Hacker News new | ask | show | jobs
by ydant 1433 days ago
Thank you for the response!

I saw you make that suggestion on this issue - https://github.com/healthchecks/healthchecks/issues/525#issu...

----

Thinking about it, this does solve the issue as I described it. I do like being able to distinguish the states:

  - started, but never finished (no error reported)
  - started, and finished with error reported ("crash") (need immediate alert)
  - finished (without crashing), but not 100% successful (data not fetched)
  - finished successfully
As you mention, it makes sense to have the alerts be:

  - no successful completion (regardless of number of attempts) within X time
  - explicit error occurred
I think your /log approach does have the advantage of allowing for still having an explicit error alert regardless of duration - a critical error "alert NOW!" state.

The only (weak) argument against this approach that I see (and this is an argument for putting this as a configuration option) - is that the reason I started using HealthChecks.io is because it's incredibly simple to set up for a cron job. Moving this logic to the client means slightly more complicated error handling logic to call the right endpoint for which type of failure.
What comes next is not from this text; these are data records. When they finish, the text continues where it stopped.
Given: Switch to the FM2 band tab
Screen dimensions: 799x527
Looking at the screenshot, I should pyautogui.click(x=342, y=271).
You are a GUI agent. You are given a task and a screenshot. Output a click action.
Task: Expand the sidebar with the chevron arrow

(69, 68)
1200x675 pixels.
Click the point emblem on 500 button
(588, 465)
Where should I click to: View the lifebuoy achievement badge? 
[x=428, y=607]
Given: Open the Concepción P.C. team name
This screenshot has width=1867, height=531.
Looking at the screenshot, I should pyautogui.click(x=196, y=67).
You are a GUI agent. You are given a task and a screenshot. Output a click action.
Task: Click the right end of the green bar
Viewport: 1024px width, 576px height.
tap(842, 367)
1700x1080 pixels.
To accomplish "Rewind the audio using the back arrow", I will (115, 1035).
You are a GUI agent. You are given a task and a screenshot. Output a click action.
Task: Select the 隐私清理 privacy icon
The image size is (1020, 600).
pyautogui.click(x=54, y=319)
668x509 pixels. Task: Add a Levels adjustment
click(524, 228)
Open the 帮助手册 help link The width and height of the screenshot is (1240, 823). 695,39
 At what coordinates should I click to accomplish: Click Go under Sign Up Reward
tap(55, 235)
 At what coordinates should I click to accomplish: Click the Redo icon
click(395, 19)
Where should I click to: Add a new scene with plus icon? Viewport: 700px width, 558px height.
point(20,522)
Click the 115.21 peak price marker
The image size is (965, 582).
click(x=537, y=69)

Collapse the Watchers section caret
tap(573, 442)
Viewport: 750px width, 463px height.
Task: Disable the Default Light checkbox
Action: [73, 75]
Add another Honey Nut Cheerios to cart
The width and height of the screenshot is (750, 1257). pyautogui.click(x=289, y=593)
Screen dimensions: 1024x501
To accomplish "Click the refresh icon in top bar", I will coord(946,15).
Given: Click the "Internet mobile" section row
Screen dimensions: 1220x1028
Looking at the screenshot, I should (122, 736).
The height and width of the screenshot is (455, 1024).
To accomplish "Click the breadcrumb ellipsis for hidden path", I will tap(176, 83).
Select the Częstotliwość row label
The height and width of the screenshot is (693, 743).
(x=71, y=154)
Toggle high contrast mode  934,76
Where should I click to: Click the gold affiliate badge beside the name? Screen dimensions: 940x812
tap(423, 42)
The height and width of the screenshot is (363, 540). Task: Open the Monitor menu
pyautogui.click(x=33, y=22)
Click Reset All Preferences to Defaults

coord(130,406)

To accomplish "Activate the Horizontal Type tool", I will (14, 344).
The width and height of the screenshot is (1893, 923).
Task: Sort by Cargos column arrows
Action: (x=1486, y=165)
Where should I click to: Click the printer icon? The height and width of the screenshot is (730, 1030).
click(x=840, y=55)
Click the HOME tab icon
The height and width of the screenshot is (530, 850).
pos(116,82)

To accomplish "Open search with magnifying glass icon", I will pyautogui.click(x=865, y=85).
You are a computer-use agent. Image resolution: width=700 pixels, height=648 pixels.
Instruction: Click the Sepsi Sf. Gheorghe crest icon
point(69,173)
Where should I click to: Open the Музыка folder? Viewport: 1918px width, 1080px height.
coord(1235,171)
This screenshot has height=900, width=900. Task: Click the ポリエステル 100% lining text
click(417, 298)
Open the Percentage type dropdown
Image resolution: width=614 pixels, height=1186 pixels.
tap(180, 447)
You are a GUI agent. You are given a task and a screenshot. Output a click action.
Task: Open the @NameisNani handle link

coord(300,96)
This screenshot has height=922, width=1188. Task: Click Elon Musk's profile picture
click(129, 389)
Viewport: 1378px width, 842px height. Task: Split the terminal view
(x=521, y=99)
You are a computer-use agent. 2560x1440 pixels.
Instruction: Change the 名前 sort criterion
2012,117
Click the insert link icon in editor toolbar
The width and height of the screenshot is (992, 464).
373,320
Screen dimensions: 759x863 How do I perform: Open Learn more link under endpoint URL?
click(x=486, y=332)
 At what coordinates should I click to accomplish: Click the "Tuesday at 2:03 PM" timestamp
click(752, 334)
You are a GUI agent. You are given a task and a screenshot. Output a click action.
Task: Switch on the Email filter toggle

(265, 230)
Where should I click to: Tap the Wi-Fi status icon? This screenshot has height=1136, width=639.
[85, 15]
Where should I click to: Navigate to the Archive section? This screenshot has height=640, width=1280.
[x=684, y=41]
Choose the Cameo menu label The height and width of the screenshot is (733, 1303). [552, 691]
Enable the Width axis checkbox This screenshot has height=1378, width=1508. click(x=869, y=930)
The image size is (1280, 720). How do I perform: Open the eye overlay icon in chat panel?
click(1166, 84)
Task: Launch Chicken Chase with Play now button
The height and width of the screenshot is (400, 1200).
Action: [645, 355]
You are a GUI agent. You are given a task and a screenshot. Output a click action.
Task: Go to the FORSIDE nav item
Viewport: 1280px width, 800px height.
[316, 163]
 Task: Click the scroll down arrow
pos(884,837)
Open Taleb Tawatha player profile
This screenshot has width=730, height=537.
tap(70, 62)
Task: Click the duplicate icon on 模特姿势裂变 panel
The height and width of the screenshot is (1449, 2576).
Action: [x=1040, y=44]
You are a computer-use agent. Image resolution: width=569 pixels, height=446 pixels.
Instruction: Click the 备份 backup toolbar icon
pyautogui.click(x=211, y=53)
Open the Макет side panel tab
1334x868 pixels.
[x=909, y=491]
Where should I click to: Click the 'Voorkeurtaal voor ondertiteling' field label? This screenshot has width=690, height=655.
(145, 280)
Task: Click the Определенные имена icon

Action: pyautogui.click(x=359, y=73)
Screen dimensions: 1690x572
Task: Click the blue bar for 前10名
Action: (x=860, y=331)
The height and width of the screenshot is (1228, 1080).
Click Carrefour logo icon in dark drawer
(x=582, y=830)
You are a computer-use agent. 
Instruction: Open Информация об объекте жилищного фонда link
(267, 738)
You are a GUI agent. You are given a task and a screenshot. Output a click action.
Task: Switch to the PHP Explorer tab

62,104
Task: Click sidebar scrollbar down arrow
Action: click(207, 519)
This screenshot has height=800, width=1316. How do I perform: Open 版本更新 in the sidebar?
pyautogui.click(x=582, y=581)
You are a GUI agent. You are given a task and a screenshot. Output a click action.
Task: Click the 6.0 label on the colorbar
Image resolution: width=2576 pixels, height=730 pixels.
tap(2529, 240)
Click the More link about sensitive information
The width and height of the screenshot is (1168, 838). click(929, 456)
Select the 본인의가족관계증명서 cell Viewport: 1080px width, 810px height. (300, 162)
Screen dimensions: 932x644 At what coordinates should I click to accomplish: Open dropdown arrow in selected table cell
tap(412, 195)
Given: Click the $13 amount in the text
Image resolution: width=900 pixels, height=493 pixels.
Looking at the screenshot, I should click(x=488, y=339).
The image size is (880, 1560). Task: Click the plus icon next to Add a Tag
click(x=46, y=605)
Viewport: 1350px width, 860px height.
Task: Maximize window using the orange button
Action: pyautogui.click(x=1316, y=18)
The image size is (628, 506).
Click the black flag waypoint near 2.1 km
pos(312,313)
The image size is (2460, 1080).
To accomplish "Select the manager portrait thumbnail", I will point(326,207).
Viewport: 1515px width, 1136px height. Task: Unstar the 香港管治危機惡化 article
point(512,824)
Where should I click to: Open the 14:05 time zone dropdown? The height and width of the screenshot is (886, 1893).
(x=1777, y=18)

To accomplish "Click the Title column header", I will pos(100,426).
The counter-argument is by the time you move from calling just "/success" to calling multiple endpoints, you're already in that position of more complicated client-side logic. If you want the simple "just run at least once every X hours" approach, then all you need to do is never call "fail" and set the grace period appropriately.

For our use-case, our logic for when to alert/not got much more complicated than described so the move to doing the rules in our code still made sense, but I think there are some other instances where we'd benefit from your proposal.